İşte hepsini bu anneler aşıverdi. Bir tek insanımız komşusuna yan
gözle bakmadı. Batılı ajanlarla el ele verip bulandırdıkları bu
suyu yine bu halkın kalbi damıttı, arıttı. Bu fitnelerin onda biri
Fransa'da çıksaydı, bugün Fransa diye ülke kalmaz, dağılırdı.
Nasıl şaşırdılar? Onca fitneye, fesata, düşmanlığa rağmen yine
dupduru bu halkın kalbi.
Çünkü o kalbin içinde Yunus gibi Hacıbektaş gibi Mevlana gibi
filtreler var... Düşmanlık tutmuyor...
İşte Türkçüsü, Kürtçüsü derneğine, partisine adam bulamıyor.
Kalabalıkları bu kadarcık.
Bu kadar da olsun artık, Anadolu çok daha çeşit kaldırır!..

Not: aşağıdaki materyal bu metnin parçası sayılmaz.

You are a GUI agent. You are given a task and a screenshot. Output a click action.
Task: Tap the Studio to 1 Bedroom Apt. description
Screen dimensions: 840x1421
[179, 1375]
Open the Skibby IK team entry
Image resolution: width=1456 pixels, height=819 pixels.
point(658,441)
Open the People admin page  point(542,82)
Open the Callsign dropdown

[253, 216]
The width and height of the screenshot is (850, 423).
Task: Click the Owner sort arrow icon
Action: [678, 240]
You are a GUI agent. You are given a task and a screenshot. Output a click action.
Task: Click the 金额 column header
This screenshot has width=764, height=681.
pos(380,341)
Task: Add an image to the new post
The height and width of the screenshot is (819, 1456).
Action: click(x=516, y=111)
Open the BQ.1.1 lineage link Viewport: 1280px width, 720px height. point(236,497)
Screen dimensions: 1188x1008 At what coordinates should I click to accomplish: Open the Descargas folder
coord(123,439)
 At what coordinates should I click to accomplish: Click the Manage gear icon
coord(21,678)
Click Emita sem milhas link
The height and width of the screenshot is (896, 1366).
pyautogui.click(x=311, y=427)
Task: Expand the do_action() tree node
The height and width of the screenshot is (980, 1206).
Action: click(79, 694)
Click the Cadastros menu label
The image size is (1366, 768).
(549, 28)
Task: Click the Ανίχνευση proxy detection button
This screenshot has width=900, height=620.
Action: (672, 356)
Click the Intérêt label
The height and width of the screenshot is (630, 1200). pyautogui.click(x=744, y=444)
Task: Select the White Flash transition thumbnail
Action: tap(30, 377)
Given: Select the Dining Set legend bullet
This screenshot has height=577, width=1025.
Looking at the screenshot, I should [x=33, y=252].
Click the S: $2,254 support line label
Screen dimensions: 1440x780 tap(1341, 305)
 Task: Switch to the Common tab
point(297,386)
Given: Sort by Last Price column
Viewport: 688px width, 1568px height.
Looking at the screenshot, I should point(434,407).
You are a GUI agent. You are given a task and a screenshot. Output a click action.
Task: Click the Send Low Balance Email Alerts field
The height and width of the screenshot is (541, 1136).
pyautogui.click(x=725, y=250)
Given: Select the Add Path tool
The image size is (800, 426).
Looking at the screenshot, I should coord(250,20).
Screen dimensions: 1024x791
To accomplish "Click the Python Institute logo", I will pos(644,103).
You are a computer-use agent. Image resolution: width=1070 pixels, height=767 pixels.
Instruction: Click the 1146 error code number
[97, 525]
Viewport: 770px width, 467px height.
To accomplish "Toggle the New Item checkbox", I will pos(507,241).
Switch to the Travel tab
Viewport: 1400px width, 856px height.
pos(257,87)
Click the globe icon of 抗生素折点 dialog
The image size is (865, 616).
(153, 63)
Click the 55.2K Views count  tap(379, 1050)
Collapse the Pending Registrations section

Amerika Dışışleri Bakanı Rice'ya bir şey söyleyecektim. Laf oraya
gelmedi. Şimdi de lafın hiç yeri değil ama ben yine lafımı
sokuşturayım. Atalarımız der ki: 'Köleden ağa yaparsan sesiyle
(narasıyla) minareyi yıkacağını sanır'.